I microbi ancestrali potrebbero aver creato la più grande riserva d'oro del mondo

Quasi la metà dell'oro che sia mai stato estratto nel mondo proveniva da un luogo chiamato Bacino di Witwatersrand, uno strato profondo di rocce punteggiate di metalli preziosi che giacciono in Sudafrica.

Secondo uno studio dello scienziato svizzero Christoph A. Heinrich, pubblicato di recente sulla rivista Nature Geoscience, la spiegazione per l'accumulo di così tanto oro in un posto è la pioggia acida che si è abbattuta sul nostro pianeta 3 miliardi di anni fa. la presenza di microbi nella regione.

Lascia che arrivi la pioggia

Prima che la Terra passasse il Grande Evento di Ossidazione, quando i microbi rilasciavano ossigeno nell'atmosfera, c'erano molte altre sostanze chimiche nell'ambiente. Uno era lo zolfo, che, quando reagiva con l'acqua, formava idrogeno solforato, che precipitava in una pioggia acida.

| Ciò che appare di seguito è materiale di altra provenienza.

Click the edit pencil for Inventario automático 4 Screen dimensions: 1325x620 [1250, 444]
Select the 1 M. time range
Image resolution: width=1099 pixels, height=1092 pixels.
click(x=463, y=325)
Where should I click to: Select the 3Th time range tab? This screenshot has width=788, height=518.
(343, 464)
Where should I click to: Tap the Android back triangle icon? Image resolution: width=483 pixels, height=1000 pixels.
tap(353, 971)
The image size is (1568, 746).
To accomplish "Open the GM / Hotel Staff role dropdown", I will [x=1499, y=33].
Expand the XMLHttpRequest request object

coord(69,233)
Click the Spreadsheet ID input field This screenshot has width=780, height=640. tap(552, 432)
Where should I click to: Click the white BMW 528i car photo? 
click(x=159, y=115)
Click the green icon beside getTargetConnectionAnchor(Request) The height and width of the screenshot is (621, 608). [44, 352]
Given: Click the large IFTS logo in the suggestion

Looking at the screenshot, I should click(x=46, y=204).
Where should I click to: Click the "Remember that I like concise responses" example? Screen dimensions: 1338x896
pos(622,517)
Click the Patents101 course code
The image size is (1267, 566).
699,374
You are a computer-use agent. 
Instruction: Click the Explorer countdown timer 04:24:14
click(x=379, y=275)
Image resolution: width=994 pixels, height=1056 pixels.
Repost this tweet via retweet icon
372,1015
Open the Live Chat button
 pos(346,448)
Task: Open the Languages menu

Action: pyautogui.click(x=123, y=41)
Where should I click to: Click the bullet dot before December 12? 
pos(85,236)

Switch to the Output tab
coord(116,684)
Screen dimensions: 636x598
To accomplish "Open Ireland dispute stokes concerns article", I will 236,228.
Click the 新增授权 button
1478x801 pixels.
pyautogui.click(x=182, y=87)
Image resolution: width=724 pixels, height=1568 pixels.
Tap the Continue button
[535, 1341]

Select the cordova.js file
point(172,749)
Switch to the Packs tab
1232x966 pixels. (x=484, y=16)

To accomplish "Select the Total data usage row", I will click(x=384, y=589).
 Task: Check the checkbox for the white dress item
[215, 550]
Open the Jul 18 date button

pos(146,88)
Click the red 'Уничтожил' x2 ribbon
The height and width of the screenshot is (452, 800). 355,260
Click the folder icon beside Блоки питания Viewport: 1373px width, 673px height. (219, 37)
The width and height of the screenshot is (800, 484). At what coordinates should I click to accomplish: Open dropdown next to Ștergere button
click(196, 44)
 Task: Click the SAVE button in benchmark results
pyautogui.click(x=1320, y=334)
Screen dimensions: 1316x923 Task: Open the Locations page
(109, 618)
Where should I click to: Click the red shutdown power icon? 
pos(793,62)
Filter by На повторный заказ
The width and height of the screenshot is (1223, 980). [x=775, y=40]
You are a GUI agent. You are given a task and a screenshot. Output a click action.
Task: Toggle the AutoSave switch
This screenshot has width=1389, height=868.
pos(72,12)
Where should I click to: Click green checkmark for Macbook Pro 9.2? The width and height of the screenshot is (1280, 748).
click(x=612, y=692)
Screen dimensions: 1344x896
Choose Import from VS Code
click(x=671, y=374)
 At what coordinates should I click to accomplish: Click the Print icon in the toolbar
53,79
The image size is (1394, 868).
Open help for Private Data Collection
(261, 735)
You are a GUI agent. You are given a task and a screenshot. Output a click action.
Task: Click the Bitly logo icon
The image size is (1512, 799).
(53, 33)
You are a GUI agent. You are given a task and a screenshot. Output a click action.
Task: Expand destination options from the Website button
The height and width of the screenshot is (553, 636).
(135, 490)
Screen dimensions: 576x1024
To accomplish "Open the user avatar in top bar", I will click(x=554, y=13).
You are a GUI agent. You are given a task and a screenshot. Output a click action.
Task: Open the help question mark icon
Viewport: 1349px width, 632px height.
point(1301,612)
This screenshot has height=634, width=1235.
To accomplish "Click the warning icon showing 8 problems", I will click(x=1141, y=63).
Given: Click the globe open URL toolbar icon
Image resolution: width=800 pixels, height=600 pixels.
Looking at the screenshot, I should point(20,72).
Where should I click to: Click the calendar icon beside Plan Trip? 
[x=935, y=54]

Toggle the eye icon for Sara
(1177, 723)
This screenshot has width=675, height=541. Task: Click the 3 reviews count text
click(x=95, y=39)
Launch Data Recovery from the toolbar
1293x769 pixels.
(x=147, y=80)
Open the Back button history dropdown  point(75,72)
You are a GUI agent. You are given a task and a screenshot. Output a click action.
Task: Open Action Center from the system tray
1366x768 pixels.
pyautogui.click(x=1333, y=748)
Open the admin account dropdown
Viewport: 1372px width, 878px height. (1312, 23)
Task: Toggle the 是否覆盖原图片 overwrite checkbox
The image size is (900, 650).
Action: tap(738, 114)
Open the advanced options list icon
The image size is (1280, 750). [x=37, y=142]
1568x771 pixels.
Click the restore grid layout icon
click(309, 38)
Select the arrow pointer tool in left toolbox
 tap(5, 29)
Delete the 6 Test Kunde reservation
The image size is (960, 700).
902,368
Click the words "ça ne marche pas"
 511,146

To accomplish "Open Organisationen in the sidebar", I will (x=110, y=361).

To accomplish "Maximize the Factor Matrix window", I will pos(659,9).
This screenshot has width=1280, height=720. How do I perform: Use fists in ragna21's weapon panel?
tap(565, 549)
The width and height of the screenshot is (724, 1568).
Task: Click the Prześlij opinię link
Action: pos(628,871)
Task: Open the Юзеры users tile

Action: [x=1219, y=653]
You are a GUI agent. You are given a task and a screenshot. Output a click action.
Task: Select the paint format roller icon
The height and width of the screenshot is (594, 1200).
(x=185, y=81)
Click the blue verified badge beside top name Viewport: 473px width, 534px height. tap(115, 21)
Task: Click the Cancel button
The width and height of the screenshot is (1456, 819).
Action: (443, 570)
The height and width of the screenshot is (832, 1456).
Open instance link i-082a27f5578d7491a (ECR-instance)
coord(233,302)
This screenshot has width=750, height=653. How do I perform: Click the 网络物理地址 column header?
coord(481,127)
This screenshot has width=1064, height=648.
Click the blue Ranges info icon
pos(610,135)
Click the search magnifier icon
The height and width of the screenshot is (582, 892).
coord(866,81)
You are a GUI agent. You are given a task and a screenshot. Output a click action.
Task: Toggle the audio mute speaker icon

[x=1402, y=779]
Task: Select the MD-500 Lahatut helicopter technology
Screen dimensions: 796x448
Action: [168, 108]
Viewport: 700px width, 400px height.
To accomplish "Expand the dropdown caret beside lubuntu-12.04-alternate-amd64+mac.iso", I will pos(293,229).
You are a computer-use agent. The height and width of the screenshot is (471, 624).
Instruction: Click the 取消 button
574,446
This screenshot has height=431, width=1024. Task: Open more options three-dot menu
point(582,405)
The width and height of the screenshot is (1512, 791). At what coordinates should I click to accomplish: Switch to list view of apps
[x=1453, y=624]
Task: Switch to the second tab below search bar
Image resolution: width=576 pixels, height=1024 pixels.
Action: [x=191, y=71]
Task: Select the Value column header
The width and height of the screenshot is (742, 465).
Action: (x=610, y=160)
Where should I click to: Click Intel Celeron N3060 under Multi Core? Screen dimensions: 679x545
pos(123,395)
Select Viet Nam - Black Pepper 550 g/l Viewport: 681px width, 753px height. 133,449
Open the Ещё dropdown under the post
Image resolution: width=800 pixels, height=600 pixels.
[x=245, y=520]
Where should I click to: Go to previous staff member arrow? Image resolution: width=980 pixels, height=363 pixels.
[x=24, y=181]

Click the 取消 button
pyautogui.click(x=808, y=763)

Quando questa sostanza è caduta con la pioggia sui depositi d'oro dei Monti Kaapvaal Craton nella parte nord-orientale del paese, ha reagito con il minerale e ha creato molecole d'oro idrosolubili. Questo seguì poi il flusso di fiumi lungo la regione fino al Bacino di Witwatersrand, centinaia di miglia a sud.

L'unità è forza

La teoria di Heinrich è che i microbi che vivono nella regione rimuovono la soluzione d'oro dall'acqua attraverso l'ingestione e, quando muoiono, i loro corpi si accumulano sul fondo del bacino. Dopo la decomposizione dei microrganismi, rimase solo l'oro, che filtrava negli strati rocciosi. Lo scienziato svizzero basa questo scenario sul fatto che oggi i microbi possono ridurre l'oro dalla sua forma ionica disciolta nell'acqua alla forma solida dell'elemento.

Piccoli come possono essere individualmente, quando raccolti in grandi quantità questi esseri sono abbastanza potenti da rimodellare la forma delle cose, proprio come hanno fatto nell'atmosfera. Se non fosse per loro, non avremmo l'ossigeno da respirare, l'elemento più fondamentale per la vita umana sul pianeta.